§ **WHAT YOU HAVE TO DO**
What you return should be the complete data below, word for word, with no pictures in it.

§ **ENTRIES SHOWN**
"""

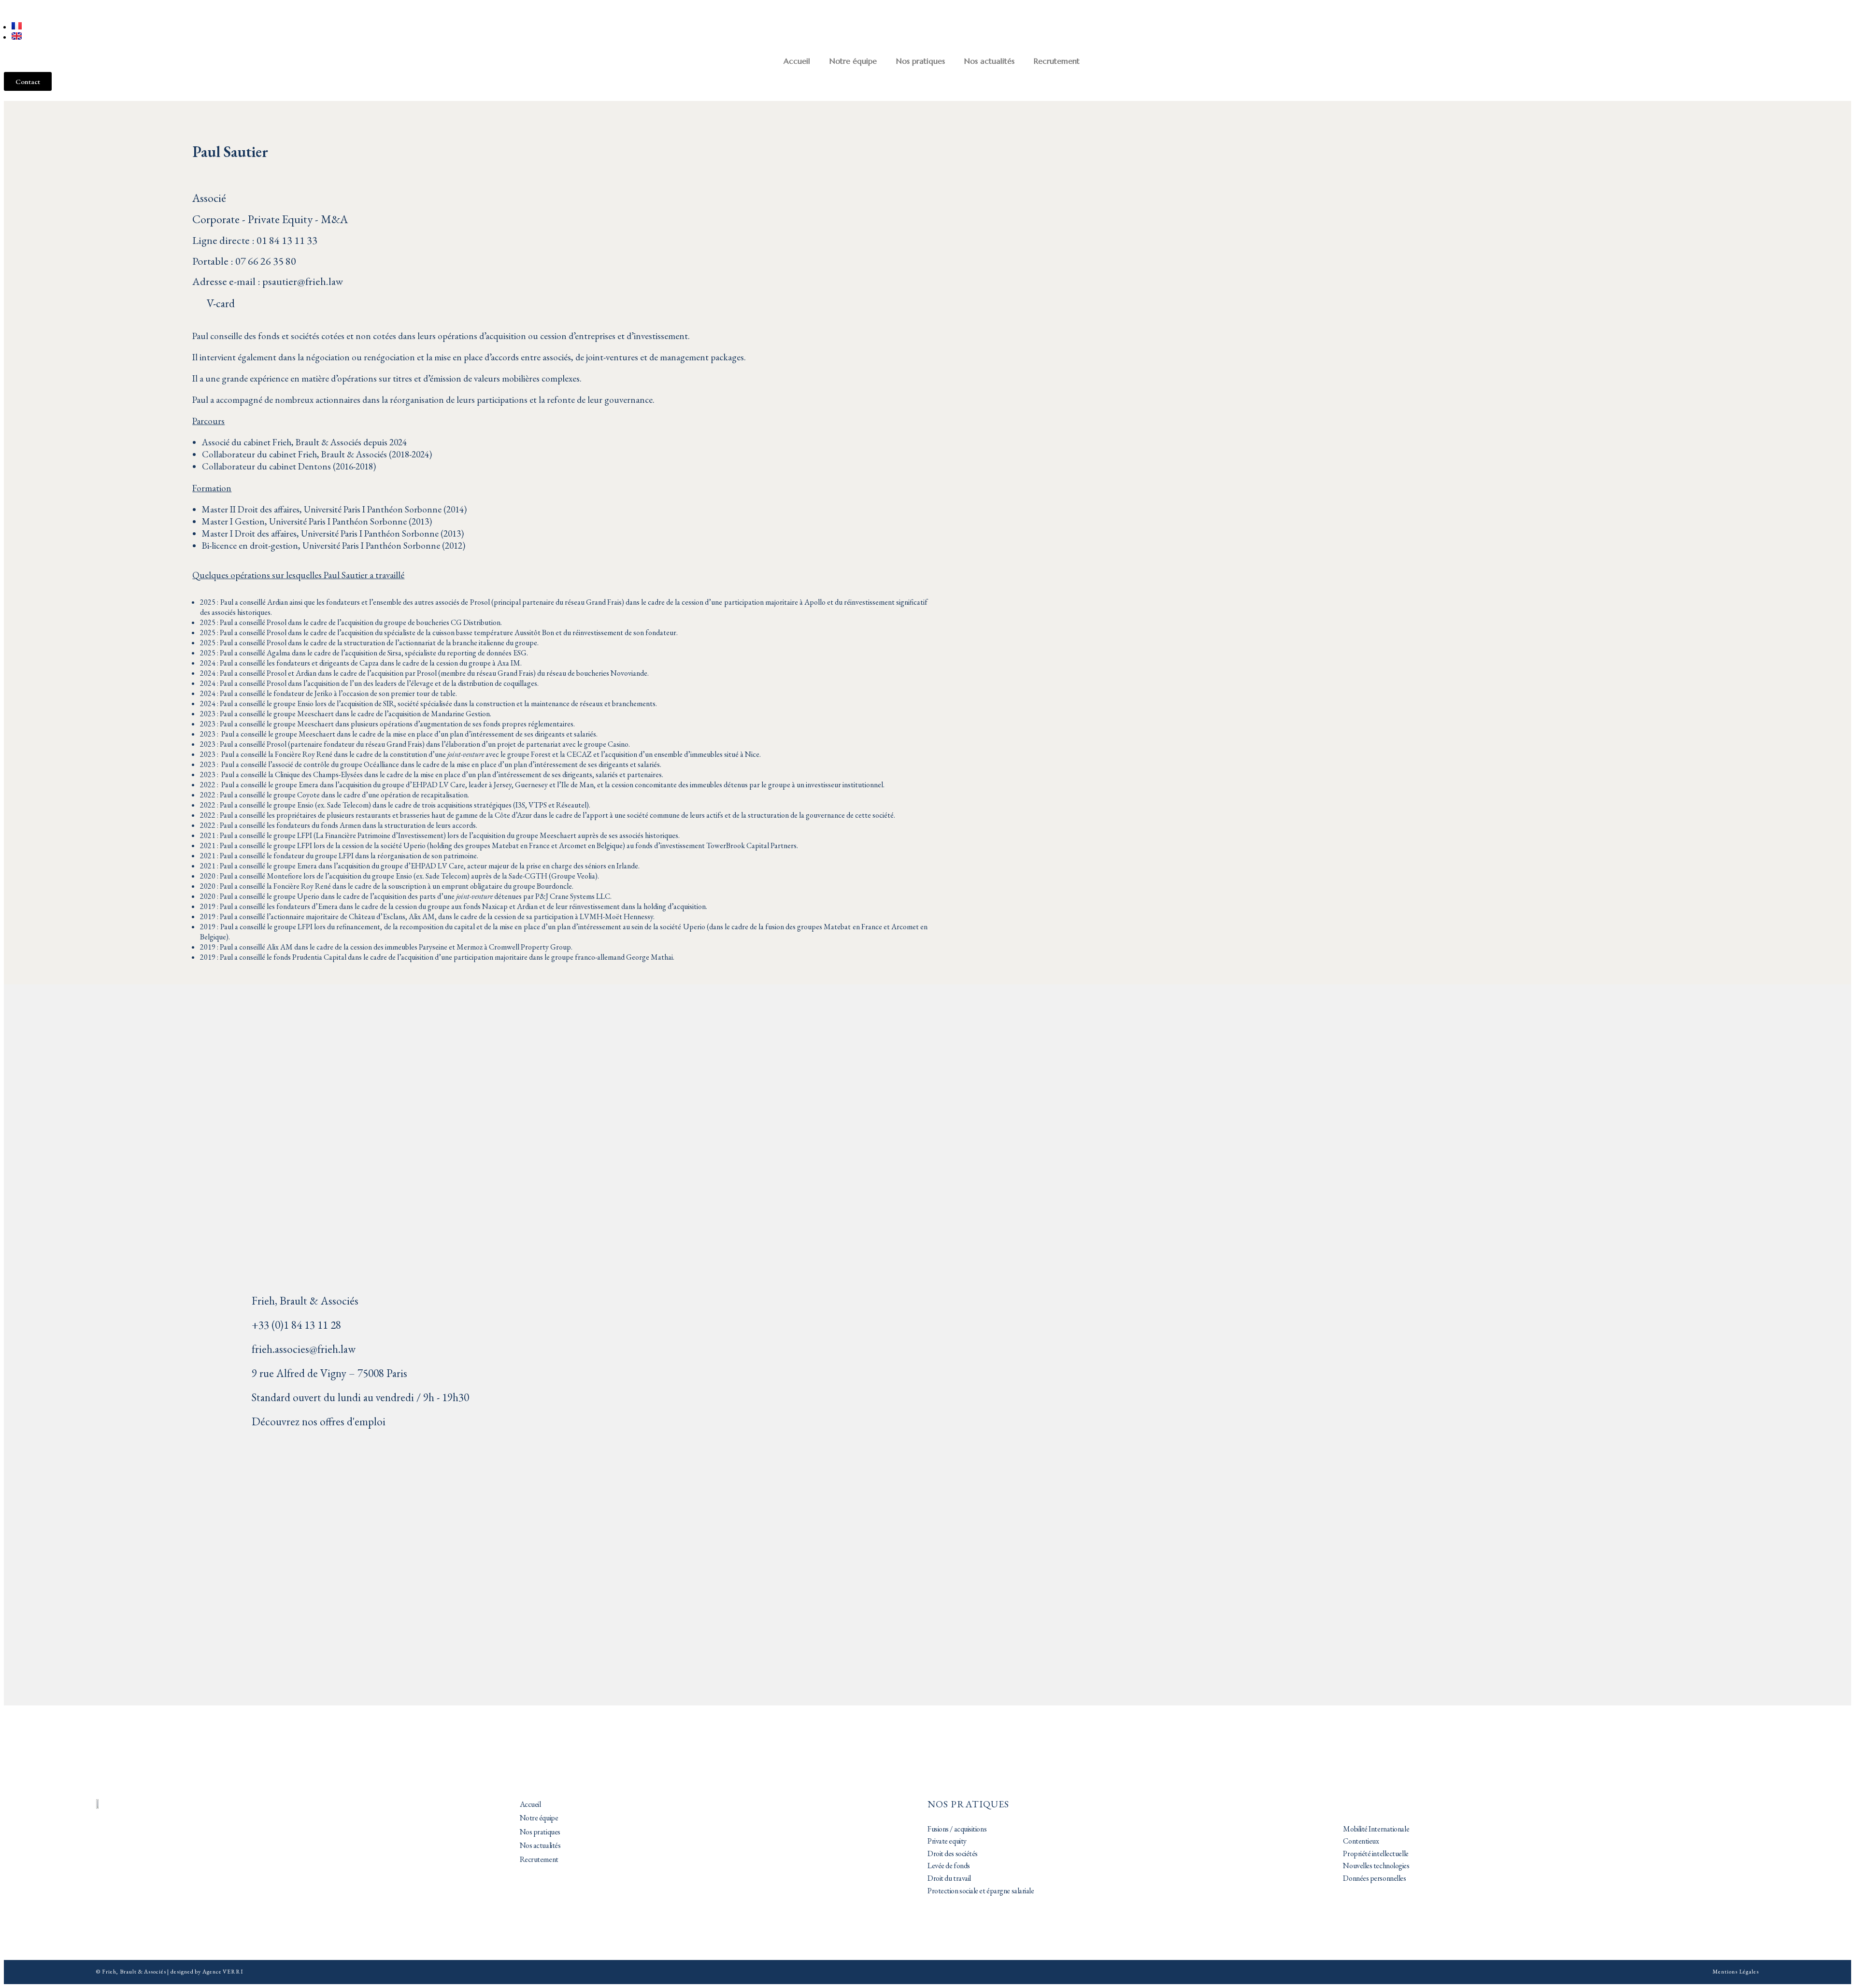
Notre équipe (853, 61)
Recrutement (1057, 61)
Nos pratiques (920, 61)
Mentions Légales (1735, 1971)
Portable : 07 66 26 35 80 (244, 261)
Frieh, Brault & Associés (305, 1300)
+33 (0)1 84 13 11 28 (296, 1325)
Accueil (797, 61)
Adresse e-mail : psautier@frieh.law (267, 281)
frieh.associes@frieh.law (304, 1349)
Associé (209, 197)
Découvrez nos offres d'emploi (318, 1421)
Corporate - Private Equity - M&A (270, 219)
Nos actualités (989, 61)
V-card (221, 303)
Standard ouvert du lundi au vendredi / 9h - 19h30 (360, 1397)
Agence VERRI (222, 1971)
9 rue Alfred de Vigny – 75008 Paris (329, 1373)
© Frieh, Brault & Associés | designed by (149, 1971)
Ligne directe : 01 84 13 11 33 (254, 240)
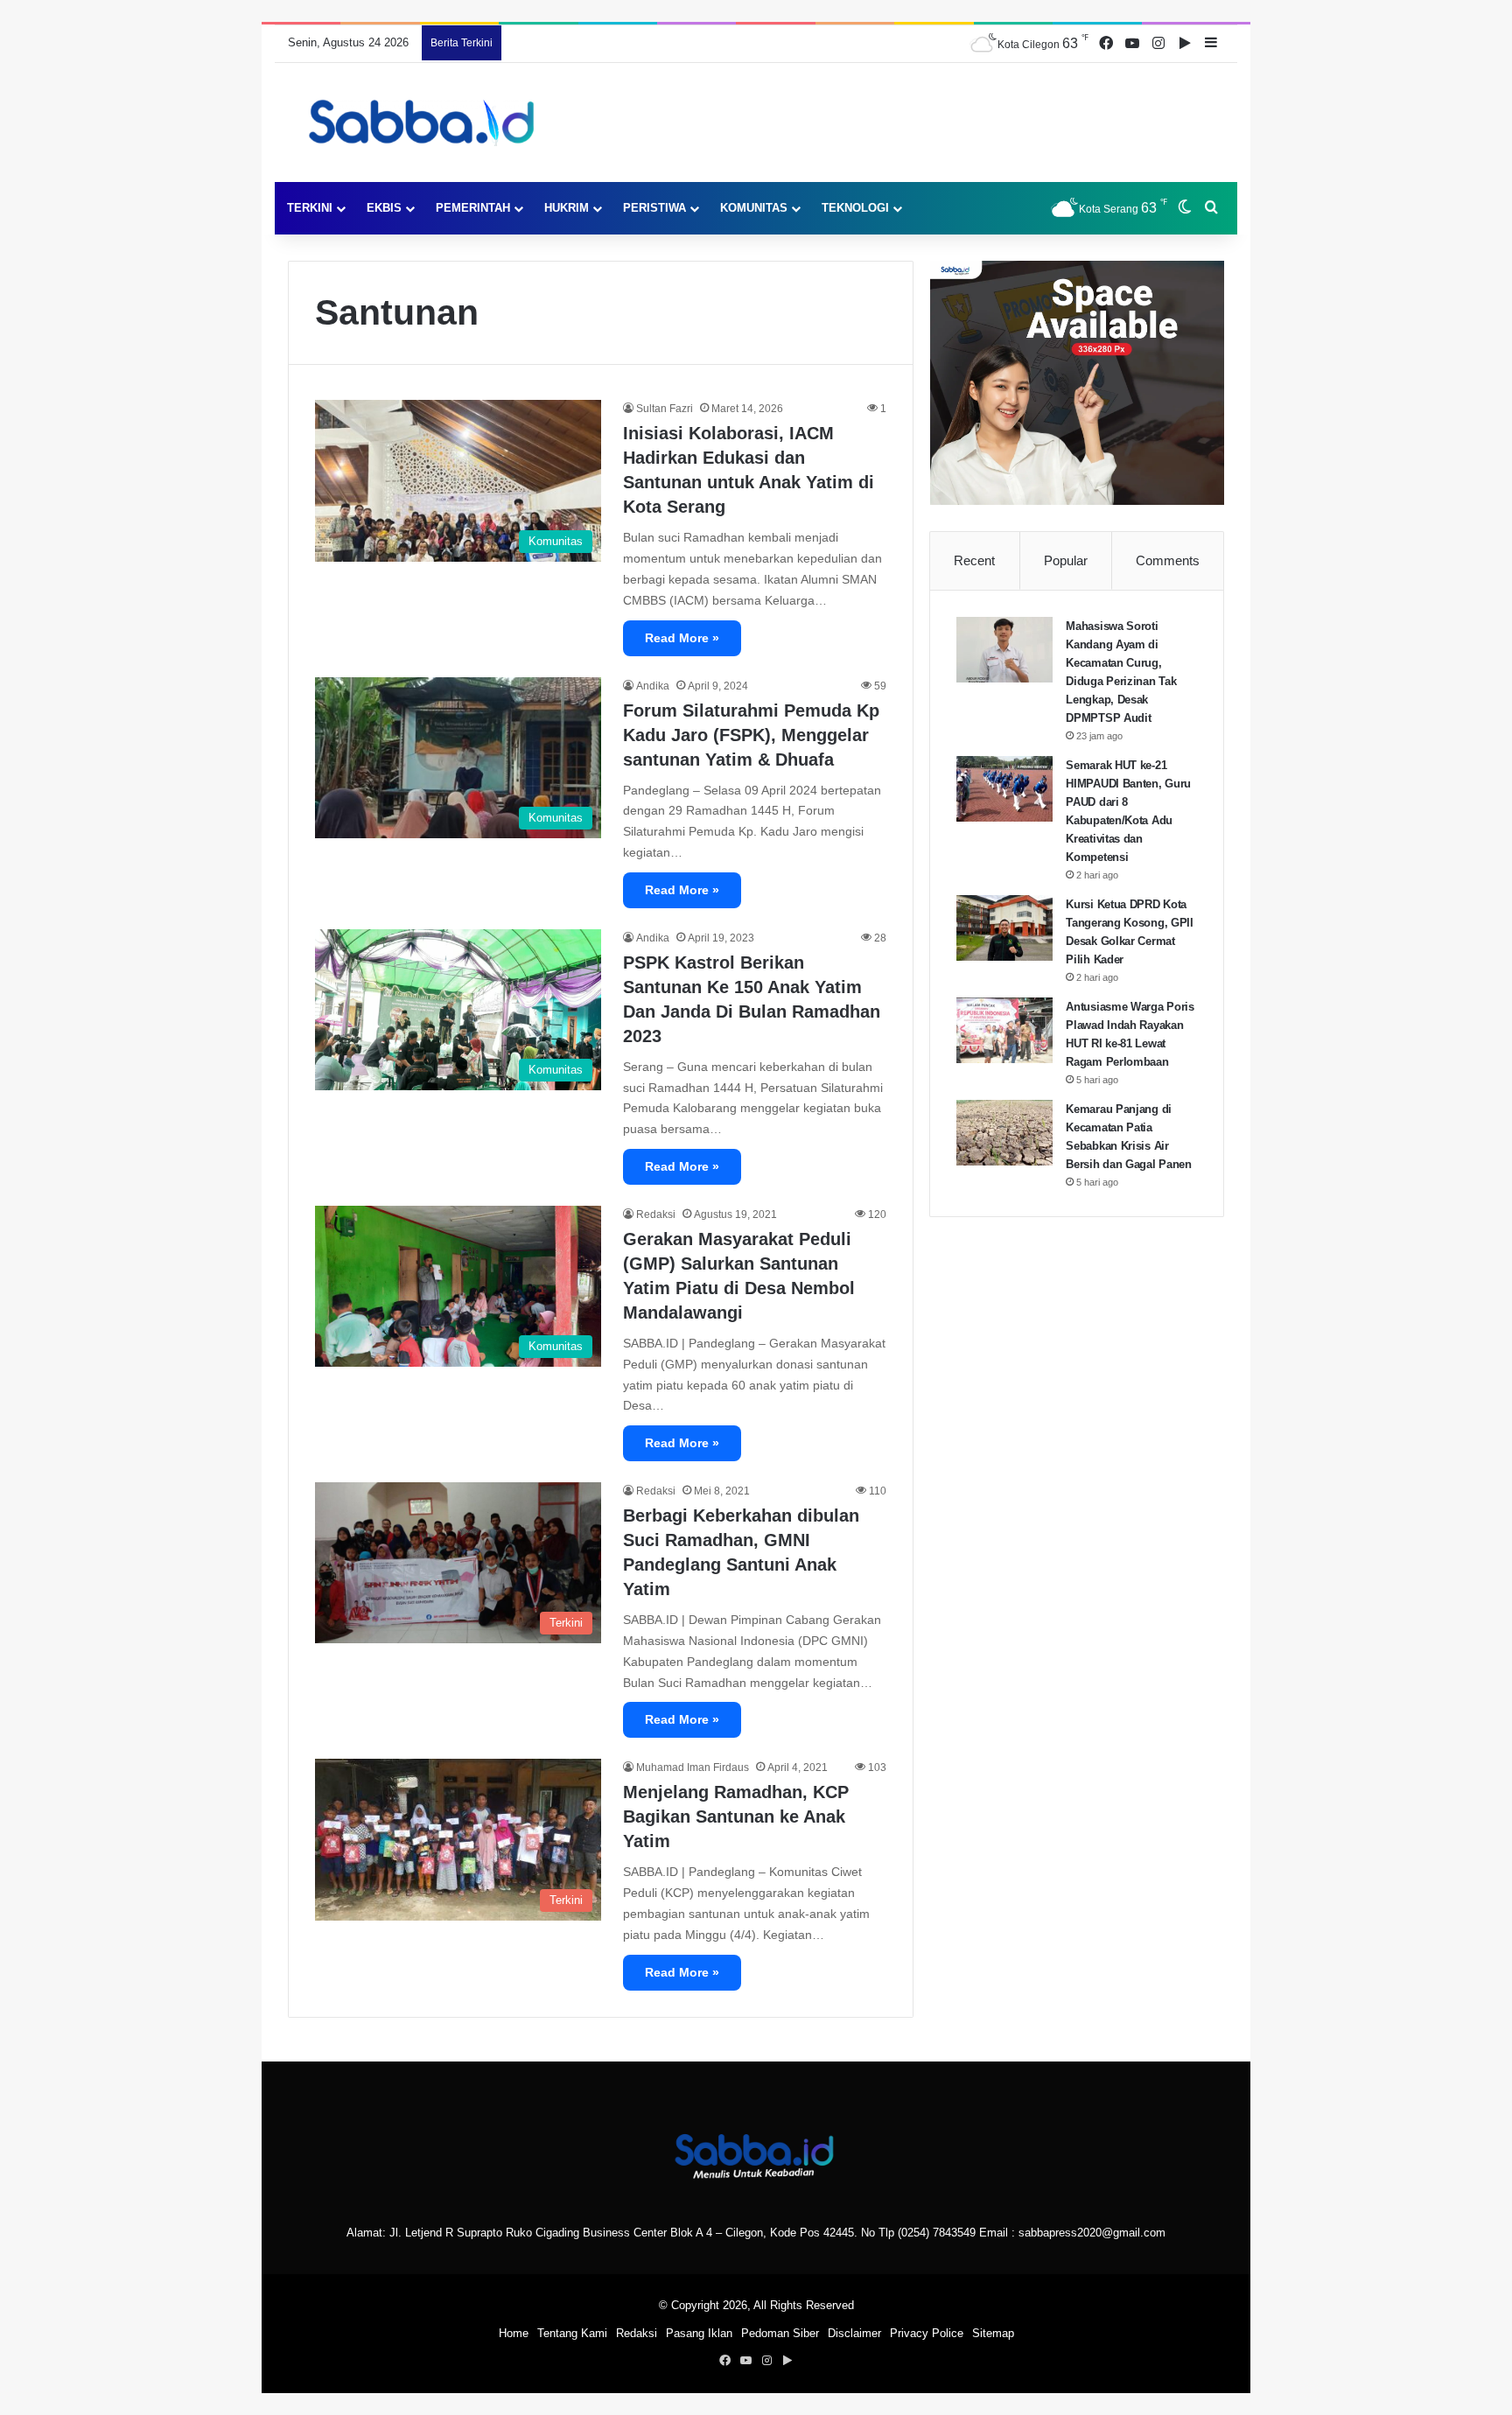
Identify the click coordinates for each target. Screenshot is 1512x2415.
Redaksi (656, 1214)
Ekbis (384, 207)
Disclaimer (854, 2333)
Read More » (682, 638)
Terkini (309, 207)
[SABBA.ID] (426, 122)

"""

§ **RESPONSE TO THE EXERCISE**
Notre équipe (853, 61)
Recrutement (1057, 61)
Nos pratiques (920, 61)
Mentions Légales (1735, 1971)
Portable : 07 66 26 35 80 (244, 261)
Frieh, Brault & Associés (305, 1300)
+33 (0)1 84 13 11 28 (296, 1325)
Accueil (797, 61)
Adresse e-mail : psautier@frieh.law (267, 281)
frieh.associes@frieh.law (304, 1349)
Associé (209, 197)
Découvrez nos offres d'emploi (318, 1421)
Corporate - Private Equity - M&A (270, 219)
Nos actualités (989, 61)
V-card (221, 303)
Standard ouvert du lundi au vendredi / 9h - 19h30 (360, 1397)
Agence VERRI (222, 1971)
9 rue Alfred de Vigny – 75008 Paris (329, 1373)
© Frieh, Brault & Associés | designed by (149, 1971)
Ligne directe : 01 84 13 11 33 (254, 240)
Identify the click coordinates for each target. Screenshot is 1512x2415.
Redaksi (656, 1214)
Ekbis (384, 207)
Disclaimer (854, 2333)
Read More » (682, 638)
Terkini (309, 207)
[SABBA.ID] (426, 122)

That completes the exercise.